*** Block opens ***

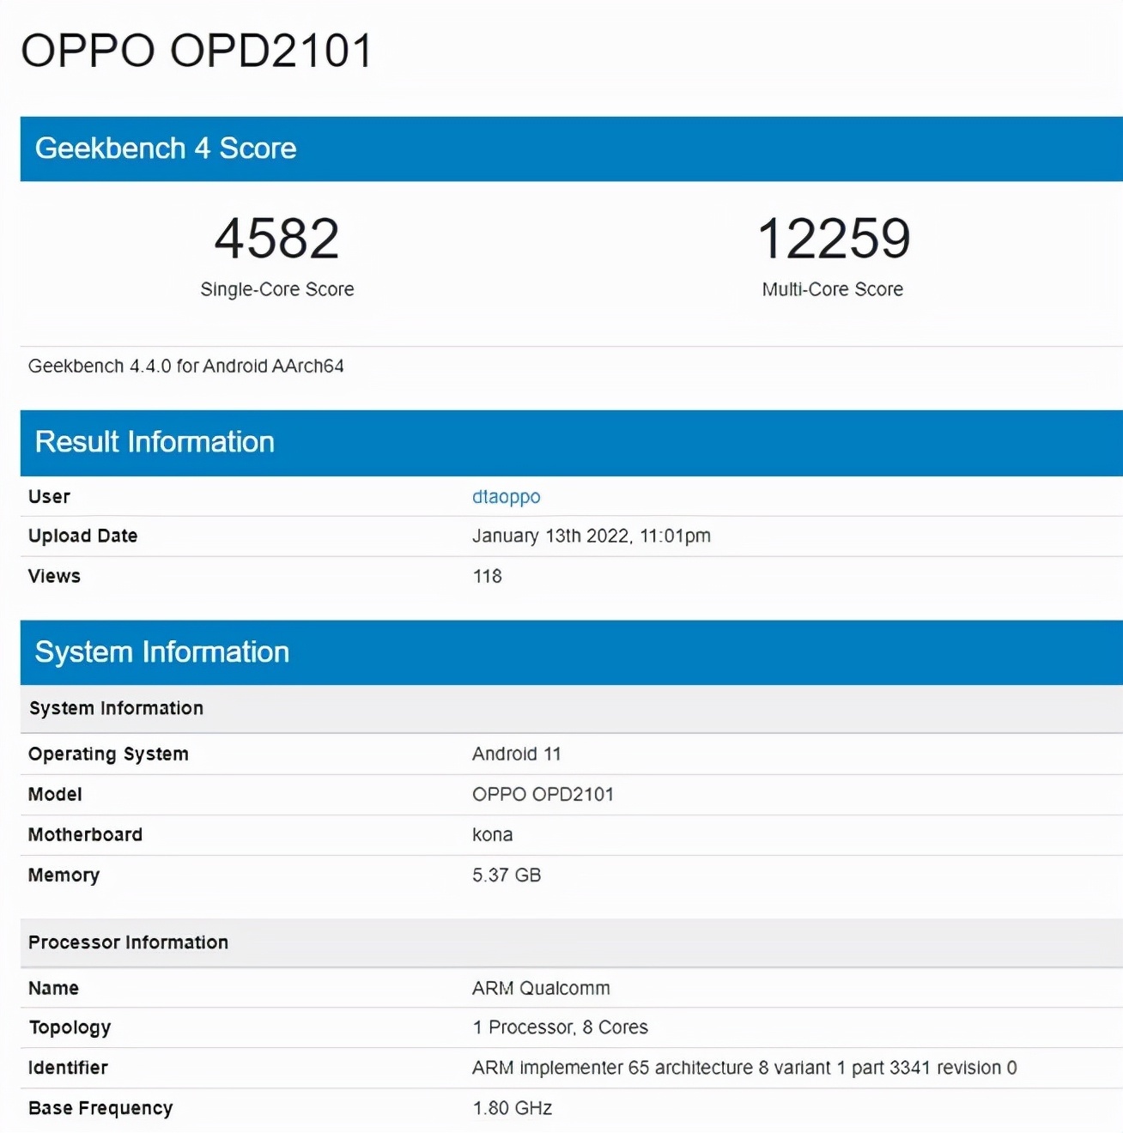
Task: Select the User label in Result Information
Action: (x=49, y=496)
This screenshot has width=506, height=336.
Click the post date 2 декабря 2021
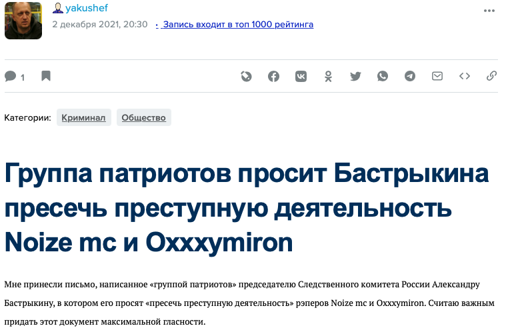click(x=99, y=25)
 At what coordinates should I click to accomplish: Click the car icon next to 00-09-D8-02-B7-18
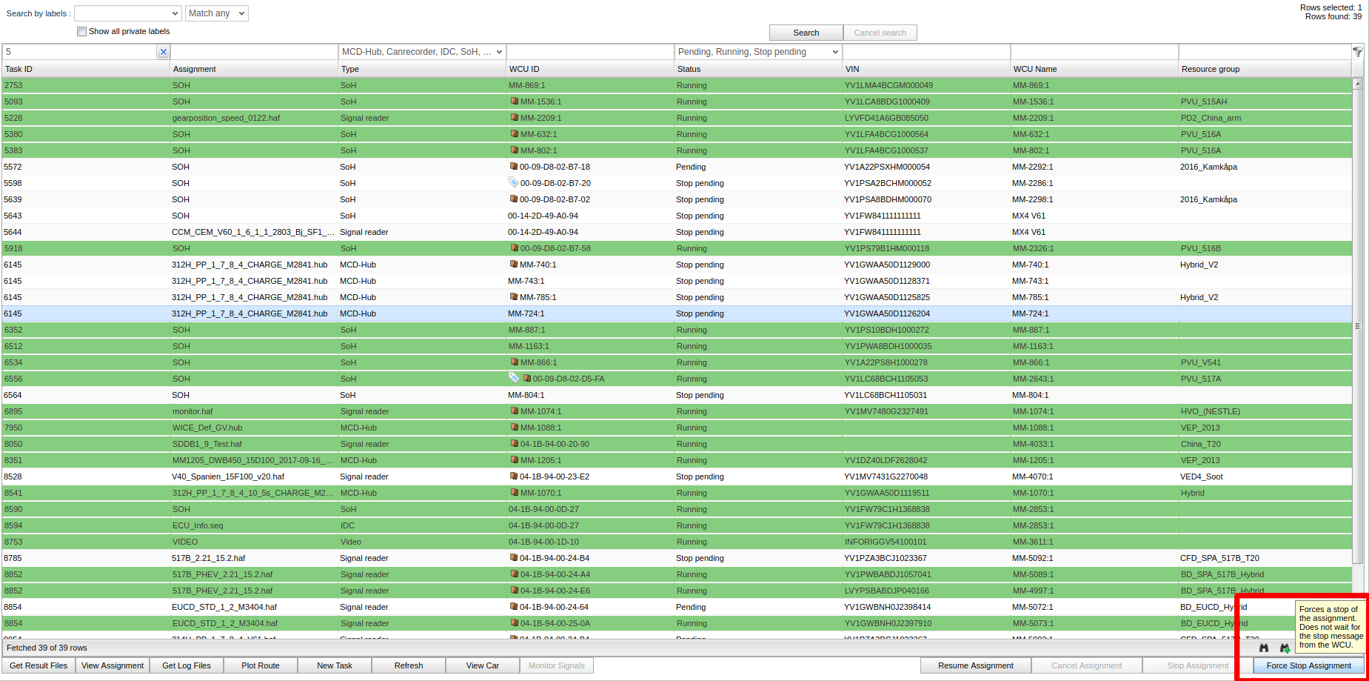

*** Block closes ***

Each line from the one holding "This screenshot has width=506, height=336." through the end of the listing is to be output exactly, both ends included, with no other lines and the pictures left out.

=== Answer to this exercise ===
This screenshot has width=506, height=336.
Click the post date 2 декабря 2021
click(x=99, y=25)
 At what coordinates should I click to accomplish: Click the car icon next to 00-09-D8-02-B7-18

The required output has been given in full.